- [The problem]
Should any entry seem unclear, still set it down exactly as given, along with all the others.

--- START ---

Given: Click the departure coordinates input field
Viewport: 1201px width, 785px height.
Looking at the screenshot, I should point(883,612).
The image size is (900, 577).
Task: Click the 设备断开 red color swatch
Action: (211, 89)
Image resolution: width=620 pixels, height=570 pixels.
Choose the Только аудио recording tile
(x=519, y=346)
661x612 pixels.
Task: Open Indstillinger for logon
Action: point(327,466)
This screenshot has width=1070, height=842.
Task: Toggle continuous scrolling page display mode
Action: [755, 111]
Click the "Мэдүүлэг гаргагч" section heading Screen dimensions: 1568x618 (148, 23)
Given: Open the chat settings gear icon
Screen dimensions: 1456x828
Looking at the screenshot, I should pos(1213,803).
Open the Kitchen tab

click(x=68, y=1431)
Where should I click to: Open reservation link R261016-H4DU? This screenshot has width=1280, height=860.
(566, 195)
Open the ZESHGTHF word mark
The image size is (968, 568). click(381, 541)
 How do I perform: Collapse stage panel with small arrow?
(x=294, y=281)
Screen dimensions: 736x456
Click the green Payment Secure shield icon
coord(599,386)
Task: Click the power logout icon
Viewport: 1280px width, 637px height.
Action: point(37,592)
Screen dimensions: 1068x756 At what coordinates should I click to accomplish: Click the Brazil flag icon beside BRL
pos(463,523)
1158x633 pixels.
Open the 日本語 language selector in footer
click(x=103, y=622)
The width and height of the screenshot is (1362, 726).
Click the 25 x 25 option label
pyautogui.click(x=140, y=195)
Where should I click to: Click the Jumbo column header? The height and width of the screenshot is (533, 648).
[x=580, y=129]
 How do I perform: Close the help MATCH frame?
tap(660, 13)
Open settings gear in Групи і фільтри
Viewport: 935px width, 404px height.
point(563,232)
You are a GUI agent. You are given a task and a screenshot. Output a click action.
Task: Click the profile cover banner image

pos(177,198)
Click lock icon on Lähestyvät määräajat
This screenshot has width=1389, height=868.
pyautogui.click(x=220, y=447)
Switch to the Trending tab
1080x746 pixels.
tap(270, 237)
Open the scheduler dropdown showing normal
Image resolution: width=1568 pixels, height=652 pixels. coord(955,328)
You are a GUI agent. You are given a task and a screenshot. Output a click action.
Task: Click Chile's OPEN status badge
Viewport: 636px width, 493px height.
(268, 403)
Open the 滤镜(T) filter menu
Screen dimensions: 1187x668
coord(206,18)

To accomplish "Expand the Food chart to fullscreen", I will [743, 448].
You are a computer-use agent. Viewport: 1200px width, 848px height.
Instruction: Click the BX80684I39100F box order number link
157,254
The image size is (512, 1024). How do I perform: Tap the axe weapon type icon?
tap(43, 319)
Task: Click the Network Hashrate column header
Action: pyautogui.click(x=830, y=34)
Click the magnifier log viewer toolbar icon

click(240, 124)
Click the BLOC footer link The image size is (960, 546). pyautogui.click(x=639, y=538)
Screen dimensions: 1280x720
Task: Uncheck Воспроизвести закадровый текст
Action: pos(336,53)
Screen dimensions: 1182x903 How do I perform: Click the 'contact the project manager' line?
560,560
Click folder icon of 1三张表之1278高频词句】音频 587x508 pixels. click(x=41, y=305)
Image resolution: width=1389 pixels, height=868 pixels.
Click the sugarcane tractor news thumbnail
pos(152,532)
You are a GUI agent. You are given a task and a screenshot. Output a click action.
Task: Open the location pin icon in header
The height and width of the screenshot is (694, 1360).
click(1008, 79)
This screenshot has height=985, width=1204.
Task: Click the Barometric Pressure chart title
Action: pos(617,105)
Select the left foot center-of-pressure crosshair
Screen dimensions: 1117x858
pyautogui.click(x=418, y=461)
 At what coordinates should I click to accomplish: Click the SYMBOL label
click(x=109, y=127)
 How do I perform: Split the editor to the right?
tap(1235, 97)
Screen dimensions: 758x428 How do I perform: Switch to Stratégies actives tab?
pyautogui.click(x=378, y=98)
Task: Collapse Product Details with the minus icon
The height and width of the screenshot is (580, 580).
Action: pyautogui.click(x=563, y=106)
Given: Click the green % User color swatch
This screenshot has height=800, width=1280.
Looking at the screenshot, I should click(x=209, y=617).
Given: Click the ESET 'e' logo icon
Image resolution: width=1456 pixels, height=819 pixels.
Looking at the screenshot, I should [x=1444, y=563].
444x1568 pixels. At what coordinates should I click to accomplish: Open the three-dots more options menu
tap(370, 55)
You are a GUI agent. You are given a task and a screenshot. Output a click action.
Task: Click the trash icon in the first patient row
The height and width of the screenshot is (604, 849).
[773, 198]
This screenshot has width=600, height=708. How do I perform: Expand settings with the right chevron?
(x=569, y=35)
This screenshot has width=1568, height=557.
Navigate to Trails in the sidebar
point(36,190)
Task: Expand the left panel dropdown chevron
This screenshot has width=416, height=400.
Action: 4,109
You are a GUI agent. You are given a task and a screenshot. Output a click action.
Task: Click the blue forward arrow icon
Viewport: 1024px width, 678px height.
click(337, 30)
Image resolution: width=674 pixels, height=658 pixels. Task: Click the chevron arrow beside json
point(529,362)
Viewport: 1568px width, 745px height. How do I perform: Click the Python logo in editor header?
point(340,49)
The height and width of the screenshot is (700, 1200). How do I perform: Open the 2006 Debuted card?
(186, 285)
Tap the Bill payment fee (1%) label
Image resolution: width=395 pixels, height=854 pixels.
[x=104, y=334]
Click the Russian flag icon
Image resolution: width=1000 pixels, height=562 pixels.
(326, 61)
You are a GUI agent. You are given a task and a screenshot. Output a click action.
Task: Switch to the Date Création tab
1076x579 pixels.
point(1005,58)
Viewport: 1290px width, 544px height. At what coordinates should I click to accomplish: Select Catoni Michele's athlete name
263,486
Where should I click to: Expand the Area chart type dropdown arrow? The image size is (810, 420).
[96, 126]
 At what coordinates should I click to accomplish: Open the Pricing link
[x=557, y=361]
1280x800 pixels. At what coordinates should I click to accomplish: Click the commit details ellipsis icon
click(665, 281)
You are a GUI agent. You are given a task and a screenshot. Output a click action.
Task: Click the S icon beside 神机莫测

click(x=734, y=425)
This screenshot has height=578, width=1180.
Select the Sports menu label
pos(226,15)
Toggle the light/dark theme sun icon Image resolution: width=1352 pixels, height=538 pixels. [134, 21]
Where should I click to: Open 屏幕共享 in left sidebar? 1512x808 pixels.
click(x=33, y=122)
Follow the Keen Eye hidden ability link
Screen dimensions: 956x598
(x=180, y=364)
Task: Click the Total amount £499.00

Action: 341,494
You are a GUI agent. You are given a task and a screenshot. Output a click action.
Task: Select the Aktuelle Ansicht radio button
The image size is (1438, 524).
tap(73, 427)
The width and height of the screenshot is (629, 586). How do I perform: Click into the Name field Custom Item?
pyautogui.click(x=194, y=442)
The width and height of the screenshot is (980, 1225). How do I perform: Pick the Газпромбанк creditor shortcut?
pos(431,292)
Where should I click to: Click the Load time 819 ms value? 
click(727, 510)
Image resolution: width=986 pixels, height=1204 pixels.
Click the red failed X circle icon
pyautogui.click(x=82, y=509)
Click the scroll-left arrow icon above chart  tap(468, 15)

--- END ---

- [Solution below]
Given: Click the departure coordinates input field
Viewport: 1201px width, 785px height.
Looking at the screenshot, I should point(883,612).
The image size is (900, 577).
Task: Click the 设备断开 red color swatch
Action: (211, 89)
Image resolution: width=620 pixels, height=570 pixels.
Choose the Только аудио recording tile
(x=519, y=346)
661x612 pixels.
Task: Open Indstillinger for logon
Action: point(327,466)
This screenshot has width=1070, height=842.
Task: Toggle continuous scrolling page display mode
Action: [755, 111]
Click the "Мэдүүлэг гаргагч" section heading Screen dimensions: 1568x618 (148, 23)
Given: Open the chat settings gear icon
Screen dimensions: 1456x828
Looking at the screenshot, I should pos(1213,803).
Open the Kitchen tab

click(x=68, y=1431)
Where should I click to: Open reservation link R261016-H4DU? This screenshot has width=1280, height=860.
(566, 195)
Open the ZESHGTHF word mark
The image size is (968, 568). click(381, 541)
 How do I perform: Collapse stage panel with small arrow?
(x=294, y=281)
Screen dimensions: 736x456
Click the green Payment Secure shield icon
coord(599,386)
Task: Click the power logout icon
Viewport: 1280px width, 637px height.
Action: point(37,592)
Screen dimensions: 1068x756 At what coordinates should I click to accomplish: Click the Brazil flag icon beside BRL
pos(463,523)
1158x633 pixels.
Open the 日本語 language selector in footer
click(x=103, y=622)
The width and height of the screenshot is (1362, 726).
Click the 25 x 25 option label
pyautogui.click(x=140, y=195)
Where should I click to: Click the Jumbo column header? The height and width of the screenshot is (533, 648).
[x=580, y=129]
 How do I perform: Close the help MATCH frame?
tap(660, 13)
Open settings gear in Групи і фільтри
Viewport: 935px width, 404px height.
point(563,232)
You are a GUI agent. You are given a task and a screenshot. Output a click action.
Task: Click the profile cover banner image

pos(177,198)
Click lock icon on Lähestyvät määräajat
This screenshot has width=1389, height=868.
pyautogui.click(x=220, y=447)
Switch to the Trending tab
1080x746 pixels.
tap(270, 237)
Open the scheduler dropdown showing normal
Image resolution: width=1568 pixels, height=652 pixels. coord(955,328)
You are a GUI agent. You are given a task and a screenshot. Output a click action.
Task: Click Chile's OPEN status badge
Viewport: 636px width, 493px height.
(268, 403)
Open the 滤镜(T) filter menu
Screen dimensions: 1187x668
coord(206,18)

To accomplish "Expand the Food chart to fullscreen", I will [743, 448].
You are a computer-use agent. Viewport: 1200px width, 848px height.
Instruction: Click the BX80684I39100F box order number link
157,254
The image size is (512, 1024). How do I perform: Tap the axe weapon type icon?
tap(43, 319)
Task: Click the Network Hashrate column header
Action: pyautogui.click(x=830, y=34)
Click the magnifier log viewer toolbar icon

click(240, 124)
Click the BLOC footer link The image size is (960, 546). pyautogui.click(x=639, y=538)
Screen dimensions: 1280x720
Task: Uncheck Воспроизвести закадровый текст
Action: pos(336,53)
Screen dimensions: 1182x903 How do I perform: Click the 'contact the project manager' line?
560,560
Click folder icon of 1三张表之1278高频词句】音频 587x508 pixels. click(x=41, y=305)
Image resolution: width=1389 pixels, height=868 pixels.
Click the sugarcane tractor news thumbnail
pos(152,532)
You are a GUI agent. You are given a task and a screenshot. Output a click action.
Task: Open the location pin icon in header
The height and width of the screenshot is (694, 1360).
click(1008, 79)
This screenshot has height=985, width=1204.
Task: Click the Barometric Pressure chart title
Action: pos(617,105)
Select the left foot center-of-pressure crosshair
Screen dimensions: 1117x858
pyautogui.click(x=418, y=461)
 At what coordinates should I click to accomplish: Click the SYMBOL label
click(x=109, y=127)
 How do I perform: Split the editor to the right?
tap(1235, 97)
Screen dimensions: 758x428 How do I perform: Switch to Stratégies actives tab?
pyautogui.click(x=378, y=98)
Task: Collapse Product Details with the minus icon
The height and width of the screenshot is (580, 580).
Action: pyautogui.click(x=563, y=106)
Given: Click the green % User color swatch
This screenshot has height=800, width=1280.
Looking at the screenshot, I should click(x=209, y=617).
Given: Click the ESET 'e' logo icon
Image resolution: width=1456 pixels, height=819 pixels.
Looking at the screenshot, I should [x=1444, y=563].
444x1568 pixels. At what coordinates should I click to accomplish: Open the three-dots more options menu
tap(370, 55)
You are a GUI agent. You are given a task and a screenshot. Output a click action.
Task: Click the trash icon in the first patient row
The height and width of the screenshot is (604, 849).
[773, 198]
This screenshot has width=600, height=708. How do I perform: Expand settings with the right chevron?
(x=569, y=35)
This screenshot has width=1568, height=557.
Navigate to Trails in the sidebar
point(36,190)
Task: Expand the left panel dropdown chevron
This screenshot has width=416, height=400.
Action: 4,109
You are a GUI agent. You are given a task and a screenshot. Output a click action.
Task: Click the blue forward arrow icon
Viewport: 1024px width, 678px height.
click(337, 30)
Image resolution: width=674 pixels, height=658 pixels. Task: Click the chevron arrow beside json
point(529,362)
Viewport: 1568px width, 745px height. How do I perform: Click the Python logo in editor header?
point(340,49)
The height and width of the screenshot is (700, 1200). How do I perform: Open the 2006 Debuted card?
(186, 285)
Tap the Bill payment fee (1%) label
Image resolution: width=395 pixels, height=854 pixels.
[x=104, y=334]
Click the Russian flag icon
Image resolution: width=1000 pixels, height=562 pixels.
(326, 61)
You are a GUI agent. You are given a task and a screenshot. Output a click action.
Task: Switch to the Date Création tab
1076x579 pixels.
point(1005,58)
Viewport: 1290px width, 544px height. At what coordinates should I click to accomplish: Select Catoni Michele's athlete name
263,486
Where should I click to: Expand the Area chart type dropdown arrow? The image size is (810, 420).
[96, 126]
 At what coordinates should I click to accomplish: Open the Pricing link
[x=557, y=361]
1280x800 pixels. At what coordinates should I click to accomplish: Click the commit details ellipsis icon
click(665, 281)
You are a GUI agent. You are given a task and a screenshot. Output a click action.
Task: Click the S icon beside 神机莫测

click(x=734, y=425)
This screenshot has height=578, width=1180.
Select the Sports menu label
pos(226,15)
Toggle the light/dark theme sun icon Image resolution: width=1352 pixels, height=538 pixels. [134, 21]
Where should I click to: Open 屏幕共享 in left sidebar? 1512x808 pixels.
click(x=33, y=122)
Follow the Keen Eye hidden ability link
Screen dimensions: 956x598
(x=180, y=364)
Task: Click the Total amount £499.00

Action: 341,494
You are a GUI agent. You are given a task and a screenshot. Output a click action.
Task: Select the Aktuelle Ansicht radio button
The image size is (1438, 524).
tap(73, 427)
The width and height of the screenshot is (629, 586). How do I perform: Click into the Name field Custom Item?
pyautogui.click(x=194, y=442)
The width and height of the screenshot is (980, 1225). How do I perform: Pick the Газпромбанк creditor shortcut?
pos(431,292)
Where should I click to: Click the Load time 819 ms value? 
click(727, 510)
Image resolution: width=986 pixels, height=1204 pixels.
Click the red failed X circle icon
pyautogui.click(x=82, y=509)
Click the scroll-left arrow icon above chart  tap(468, 15)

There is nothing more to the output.